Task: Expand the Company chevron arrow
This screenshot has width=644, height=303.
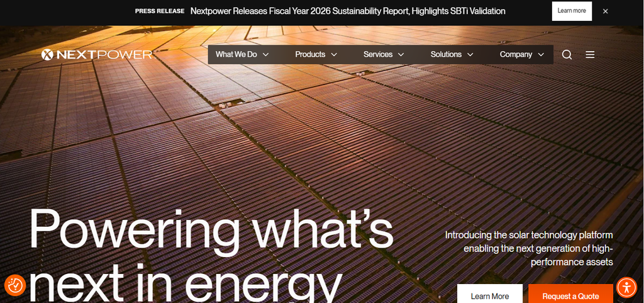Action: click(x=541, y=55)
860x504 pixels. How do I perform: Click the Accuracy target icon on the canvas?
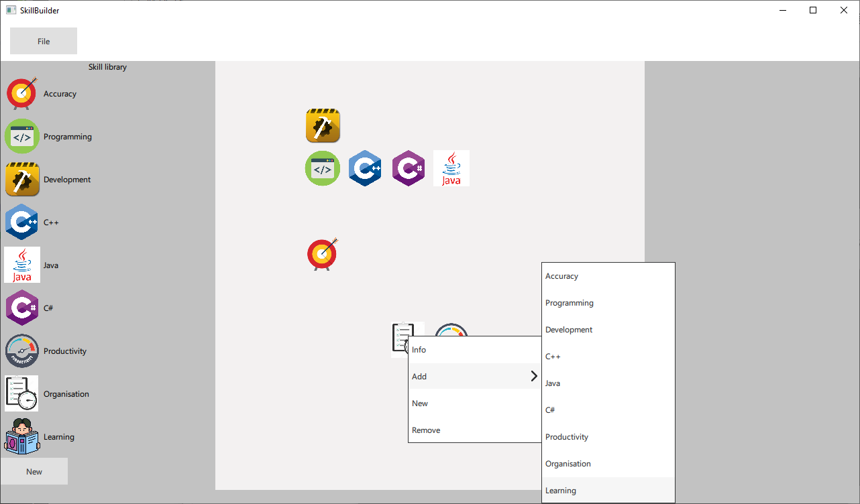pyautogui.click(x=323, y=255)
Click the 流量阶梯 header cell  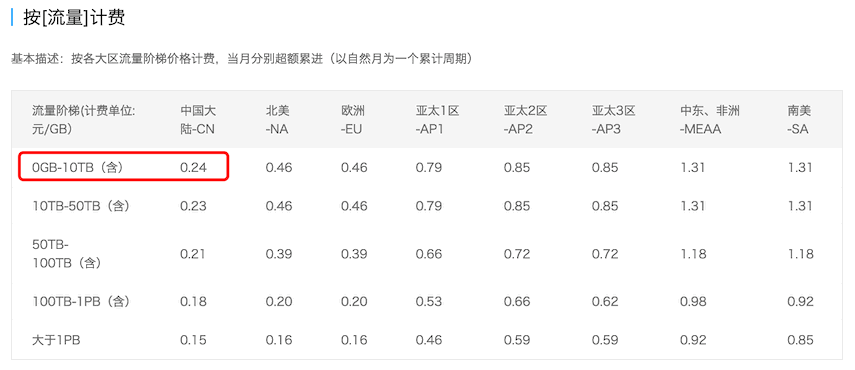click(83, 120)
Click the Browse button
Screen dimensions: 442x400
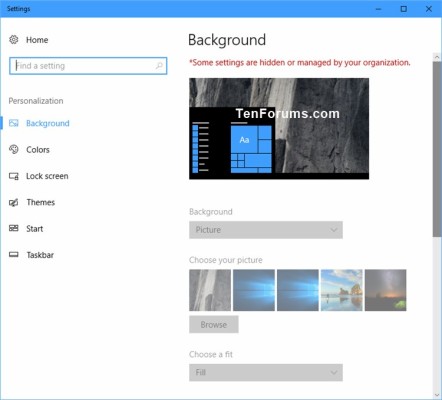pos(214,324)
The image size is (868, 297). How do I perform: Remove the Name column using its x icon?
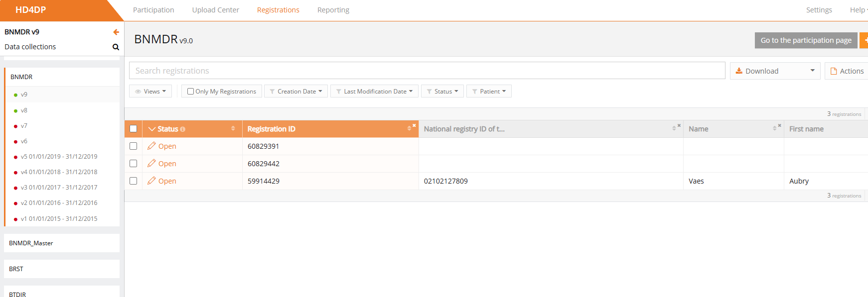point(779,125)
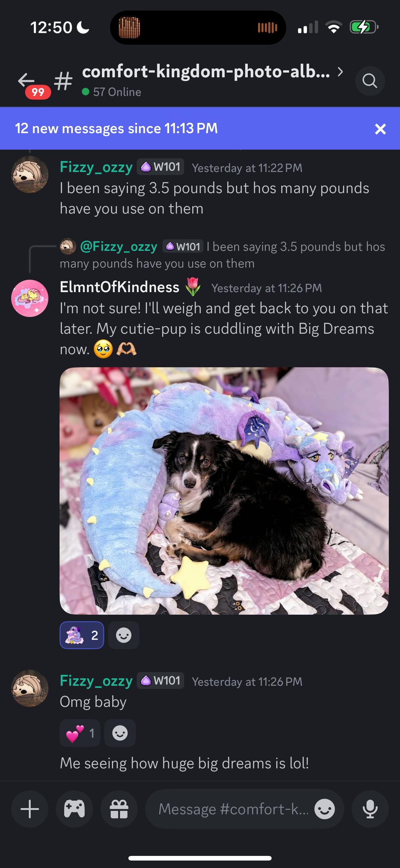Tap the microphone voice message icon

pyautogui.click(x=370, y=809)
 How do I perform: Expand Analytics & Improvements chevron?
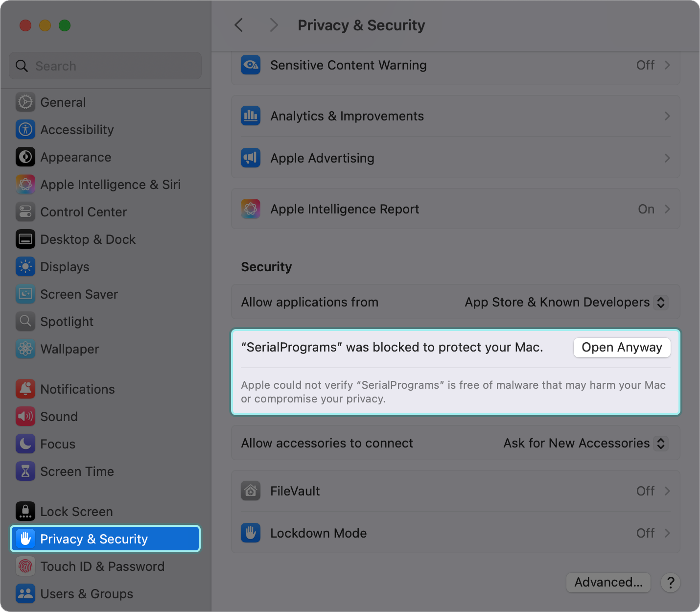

★ ★ ★ ★

_WHAT YOU HAVE TO DO_: Each line in the entries above that includes the string "Expand" should be extracted.

_EXERCISE OUTPUT_:
Task: Expand the Company chevron arrow
 How do I perform: Expand Analytics & Improvements chevron?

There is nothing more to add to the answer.